演習課題
• 1. 不動産の文章のうち、「例えば収益物件と呼ばれる、人」から「回収できるということになる。」までの部分を、「マンション」を「アパート」に書き換えて示してください。
• 2. 不動産の文章を、途切れたところから続けて書き進めてください。

提示テキスト
家・・・欲しい・・・
家を含む不動産というやつは、何千万円もする大変高価なものなんだけど、みんな買っている。私も買おうと思ったら買える。不動産を買う時に限ってはお金を簡単に借りられるからだ。
自分の年収なら6000万円くらいは借りられるから、普通のおうちなら何でも買えると言えば、買える。
ただやっぱり少しでも安く買いたいし、そもそも不動産の値段ってのは最終的に売ることも加味した値段になっている。
なので、買いたい物件が相場に対してどのくらい+αされているのかを把握する必要がある。
賃貸物件の場合は利回りで価値が値段が出せる
しかし、不動産の価格というのは難しい・・・定価があるわけじゃないし、同じものが二つとない。しかも趣味性も高いと来たものだ。
例えば収益物件と呼ばれる、人に貸すのを目的としたマンションの場合は、賃料÷利回りで値段が決まる。利回りというのは、その収益物件を買うのにつぎ込んだお金が、1年に何パーセント回収できるかを示したもの。例えば1000万円の物件で50万円儲かるなら利回りは5%と表現され、1÷5%=20年でつぎ込んだお金を回収できるということになる。

提供データ
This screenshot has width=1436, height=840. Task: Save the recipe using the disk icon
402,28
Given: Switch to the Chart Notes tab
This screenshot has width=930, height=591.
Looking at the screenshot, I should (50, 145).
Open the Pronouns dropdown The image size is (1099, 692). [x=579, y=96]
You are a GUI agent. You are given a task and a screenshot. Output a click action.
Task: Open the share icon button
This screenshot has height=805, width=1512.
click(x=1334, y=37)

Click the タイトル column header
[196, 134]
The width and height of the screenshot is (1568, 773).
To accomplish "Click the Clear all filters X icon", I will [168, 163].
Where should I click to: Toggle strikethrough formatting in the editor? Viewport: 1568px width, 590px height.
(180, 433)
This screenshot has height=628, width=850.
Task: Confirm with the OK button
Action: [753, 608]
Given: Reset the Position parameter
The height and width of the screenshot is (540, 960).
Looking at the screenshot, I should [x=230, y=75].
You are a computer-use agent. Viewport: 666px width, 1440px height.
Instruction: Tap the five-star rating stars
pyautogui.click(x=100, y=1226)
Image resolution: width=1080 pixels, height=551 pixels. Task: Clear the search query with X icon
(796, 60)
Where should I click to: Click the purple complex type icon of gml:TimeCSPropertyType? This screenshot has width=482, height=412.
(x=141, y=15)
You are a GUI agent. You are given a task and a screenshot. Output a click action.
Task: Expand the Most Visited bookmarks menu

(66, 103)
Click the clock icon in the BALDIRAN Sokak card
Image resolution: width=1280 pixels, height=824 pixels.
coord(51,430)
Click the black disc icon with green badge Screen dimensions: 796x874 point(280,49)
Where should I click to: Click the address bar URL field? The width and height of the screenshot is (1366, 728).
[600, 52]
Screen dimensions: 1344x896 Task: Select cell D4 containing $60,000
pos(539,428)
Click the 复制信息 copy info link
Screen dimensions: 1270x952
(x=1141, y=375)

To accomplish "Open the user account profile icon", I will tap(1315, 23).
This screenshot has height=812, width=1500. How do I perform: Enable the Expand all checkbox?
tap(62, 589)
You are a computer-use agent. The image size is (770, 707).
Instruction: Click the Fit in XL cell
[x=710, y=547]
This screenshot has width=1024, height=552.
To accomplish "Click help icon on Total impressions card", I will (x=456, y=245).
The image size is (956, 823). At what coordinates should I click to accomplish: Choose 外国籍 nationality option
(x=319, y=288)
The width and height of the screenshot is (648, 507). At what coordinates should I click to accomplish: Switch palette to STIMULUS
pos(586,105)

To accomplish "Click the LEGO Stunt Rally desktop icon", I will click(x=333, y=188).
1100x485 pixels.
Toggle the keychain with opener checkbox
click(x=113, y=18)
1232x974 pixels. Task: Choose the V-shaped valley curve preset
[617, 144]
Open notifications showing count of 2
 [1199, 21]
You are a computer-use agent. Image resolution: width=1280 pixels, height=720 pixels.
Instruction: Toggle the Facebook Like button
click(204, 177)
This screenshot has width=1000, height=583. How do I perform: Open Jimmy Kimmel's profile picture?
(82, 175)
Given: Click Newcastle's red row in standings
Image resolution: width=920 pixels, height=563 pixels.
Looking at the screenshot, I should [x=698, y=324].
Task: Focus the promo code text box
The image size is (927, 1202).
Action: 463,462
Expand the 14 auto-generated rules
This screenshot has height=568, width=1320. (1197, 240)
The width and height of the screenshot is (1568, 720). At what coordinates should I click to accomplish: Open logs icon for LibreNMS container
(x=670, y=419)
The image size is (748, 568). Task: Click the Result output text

演習の結果
• 1.
例えば収益物件と呼ばれる、人に貸すのを目的としたアパートの場合は、賃料÷利回りで値段が決まる。利回りというのは、その収益物件を買うのにつぎ込んだお金が、1年に何パーセント回収できるかを示したもの。例えば1000万円の物件で50万円儲かるなら利回りは5%と表現され、1÷5%=20年でつぎ込んだお金を回収できるということになる。

• 2.
利回りは地域や景気に左右されるが、首都圏でいまなら3~5%くらいだろう。仮に4%とすると、月々5万円で貸せる部屋は年60万円だから、部屋の値段は1500万円になるし、月々10万円で貸せる部屋なら3000万円といったところになる。実際には駅徒歩とか修繕積立金の総額とか、いろんな修正要素を受けるのでばらつくが、概ねこのように決まってくるので分かりやすい。
お国の値付けシステムもある
ところが、自分で買って自分で住む家というのは非常に難しい。
特に一戸建てというのは賃貸の家はまずないから上みたいな計算はできないし、マンションだって居住用と賃貸用では値段が全然違ったりする。値段があってないような世界なのだ・・・
昔はドラマ正直不動産のように不動産会社が跳梁跋扈して、素人相手に利益を巻き上げていた・・・らしい。このため、情報の非対称性で消費者である我々が不利益を被らない様に、お国がシステムを作ってくれた。
このシステムで調べることができるのは、まず公示地価。
これは街の特定の地点の土地が、仮に更地だったら幾ら位の価値が有るか・・・という目安の価格を国が出しているもの。だいたい街に2・3点決まった位置が有って、そこを国がずっと毎年調べている。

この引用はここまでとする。